ABOUT THIS EXERCISE: Exactly as written, retype the lines that run from the line holding "PHP (13, 2231)" through the end of the records below. Do not include pictures.
* * * *
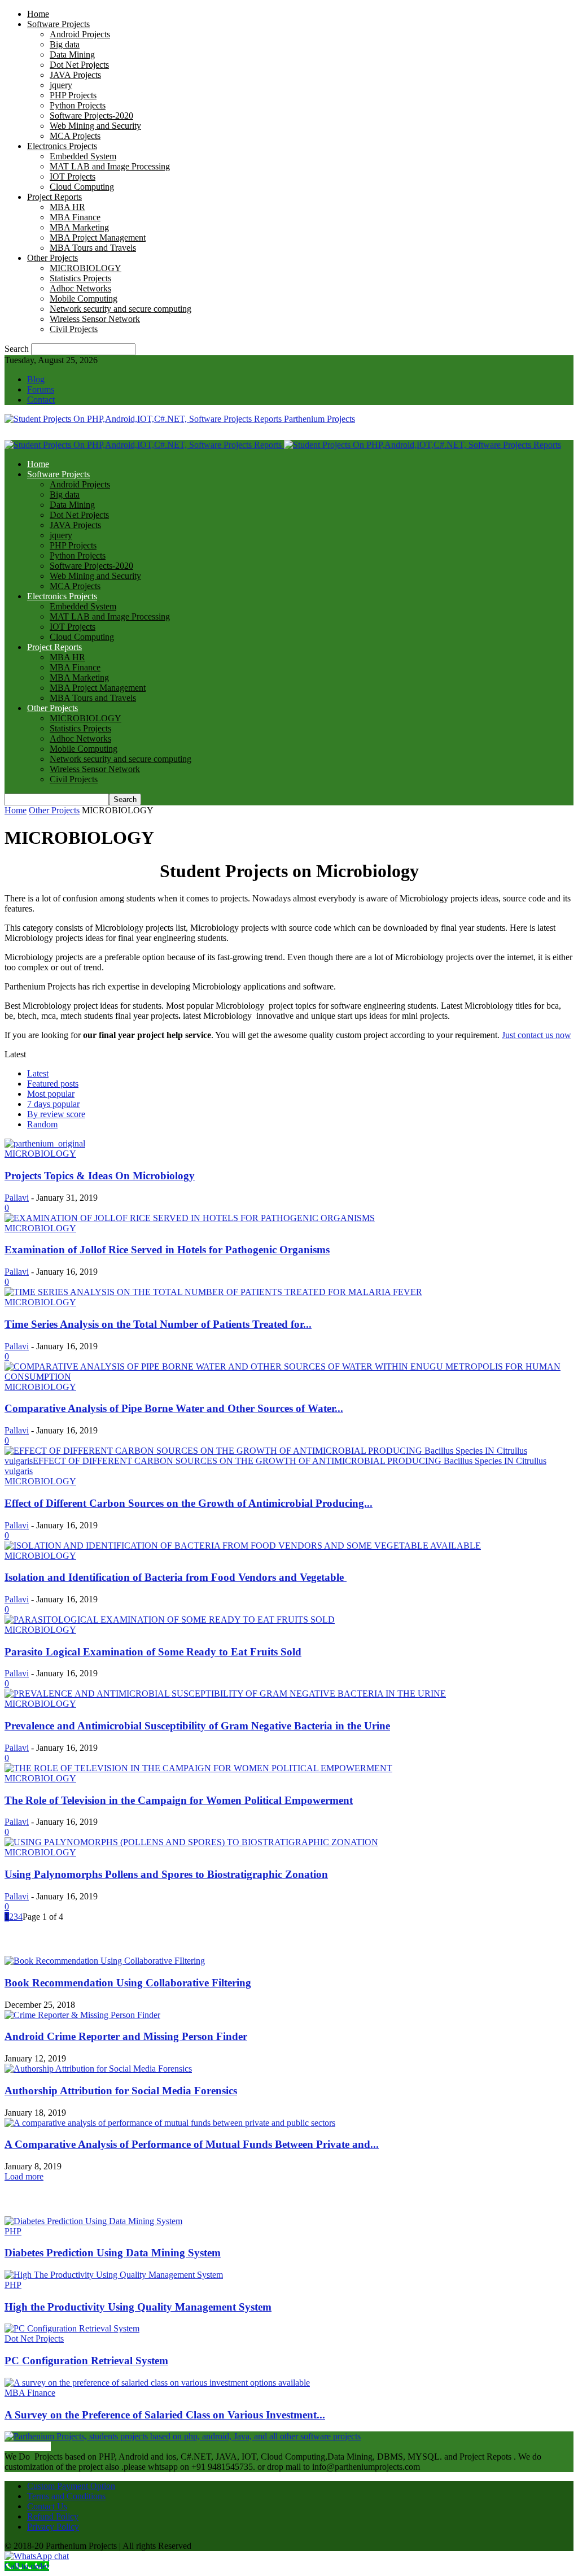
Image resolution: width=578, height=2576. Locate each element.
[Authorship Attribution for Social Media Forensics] (98, 2068)
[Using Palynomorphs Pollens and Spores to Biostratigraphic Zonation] (191, 1842)
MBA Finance (75, 217)
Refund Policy (52, 2516)
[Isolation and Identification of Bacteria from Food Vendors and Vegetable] (243, 1545)
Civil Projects (74, 329)
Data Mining (72, 54)
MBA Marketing (79, 227)
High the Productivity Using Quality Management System (138, 2307)
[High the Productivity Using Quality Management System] (114, 2274)
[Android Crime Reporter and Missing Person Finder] (82, 2015)
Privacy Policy (53, 2526)
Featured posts (52, 1083)
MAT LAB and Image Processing (110, 166)
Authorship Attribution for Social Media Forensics (121, 2090)
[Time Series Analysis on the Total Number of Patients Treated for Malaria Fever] (213, 1292)
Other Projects (52, 258)
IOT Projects (72, 176)
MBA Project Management (98, 237)
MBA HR (67, 207)
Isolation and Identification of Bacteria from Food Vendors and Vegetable (176, 1577)
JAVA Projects (75, 75)
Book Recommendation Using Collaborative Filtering (128, 1983)
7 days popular (53, 1104)
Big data (65, 44)
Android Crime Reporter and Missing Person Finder (126, 2036)
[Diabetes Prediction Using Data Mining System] (93, 2221)
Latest (38, 1073)
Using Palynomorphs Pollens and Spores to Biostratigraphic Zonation (166, 1874)
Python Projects (78, 105)
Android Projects (80, 34)
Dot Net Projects (79, 64)
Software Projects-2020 (91, 115)
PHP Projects (73, 95)
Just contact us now (536, 1035)
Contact (41, 399)
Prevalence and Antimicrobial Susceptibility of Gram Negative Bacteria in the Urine (197, 1726)
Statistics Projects (80, 278)
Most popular (51, 1094)
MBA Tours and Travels (93, 247)
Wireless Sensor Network (95, 319)
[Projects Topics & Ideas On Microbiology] (45, 1143)
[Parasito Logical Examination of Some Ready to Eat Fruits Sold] (170, 1619)
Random (42, 1124)
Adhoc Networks (80, 288)
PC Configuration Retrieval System (86, 2360)
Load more (24, 2176)
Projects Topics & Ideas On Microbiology (100, 1176)
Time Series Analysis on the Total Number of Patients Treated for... (158, 1324)
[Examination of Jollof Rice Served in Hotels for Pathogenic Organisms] (190, 1218)
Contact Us (47, 2506)
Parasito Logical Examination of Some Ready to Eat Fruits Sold (153, 1652)
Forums (40, 389)
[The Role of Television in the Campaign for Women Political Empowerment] (198, 1768)
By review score (56, 1114)
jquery (61, 85)
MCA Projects (75, 136)
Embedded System (83, 156)
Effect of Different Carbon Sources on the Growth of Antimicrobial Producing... (189, 1503)
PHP (13, 2231)
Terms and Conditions (66, 2496)
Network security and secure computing (120, 308)
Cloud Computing (82, 186)
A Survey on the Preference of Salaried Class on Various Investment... (165, 2415)
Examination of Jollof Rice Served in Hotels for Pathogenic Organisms (167, 1250)
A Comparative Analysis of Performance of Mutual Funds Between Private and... (192, 2144)
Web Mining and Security (95, 125)
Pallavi (17, 1197)
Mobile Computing (83, 298)
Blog (36, 379)
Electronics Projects (62, 146)
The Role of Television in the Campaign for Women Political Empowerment (179, 1800)
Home (38, 14)
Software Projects (58, 24)
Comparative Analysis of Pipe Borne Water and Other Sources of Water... (174, 1408)
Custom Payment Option (71, 2486)
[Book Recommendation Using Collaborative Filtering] (105, 1960)
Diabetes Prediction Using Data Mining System (113, 2253)
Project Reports (54, 197)
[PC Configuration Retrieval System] (72, 2328)
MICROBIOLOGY (85, 268)
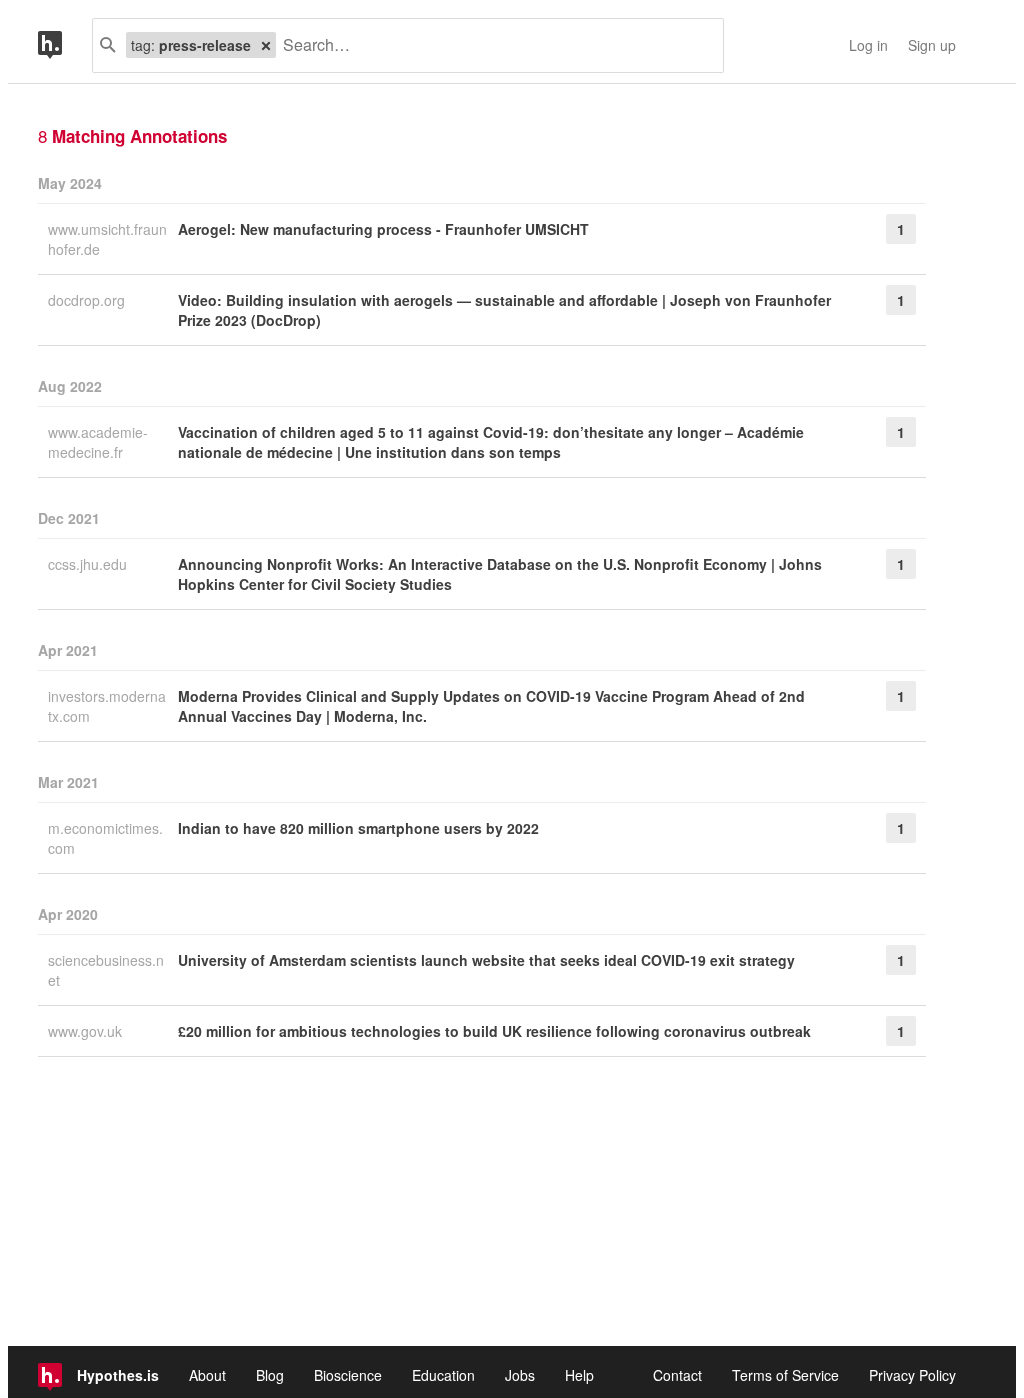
* * * *
RESULT OF THIS TASK:
PHP (13, 2231)
Terms and Conditions (66, 2496)
Network security and secure computing (120, 308)
Cloud Computing (82, 186)
A Survey on the Preference of Salaried Class on Various Investment... (165, 2415)
Examination of Jollof Rice Served in Hotels for Pathogenic Organisms (167, 1250)
A Comparative Analysis of Performance of Mutual Funds Between Private and... (192, 2144)
Web Mining and Security (95, 125)
Pallavi (17, 1197)
Mobile Computing (83, 298)
Blog (36, 379)
Electronics Projects (62, 146)
The Role of Television in the Campaign for Women Political Empowerment (179, 1800)
Home (38, 14)
Software Projects (58, 24)
Comparative Analysis of Pipe Borne Water and Other Sources of Water... (174, 1408)
Custom Payment Option (71, 2486)
[Book Recommendation Using Collaborative Filtering] (105, 1960)
Diabetes Prediction Using Data Mining System (113, 2253)
Project Reports (54, 197)
[PC Configuration Retrieval System] (72, 2328)
MICROBIOLOGY (85, 268)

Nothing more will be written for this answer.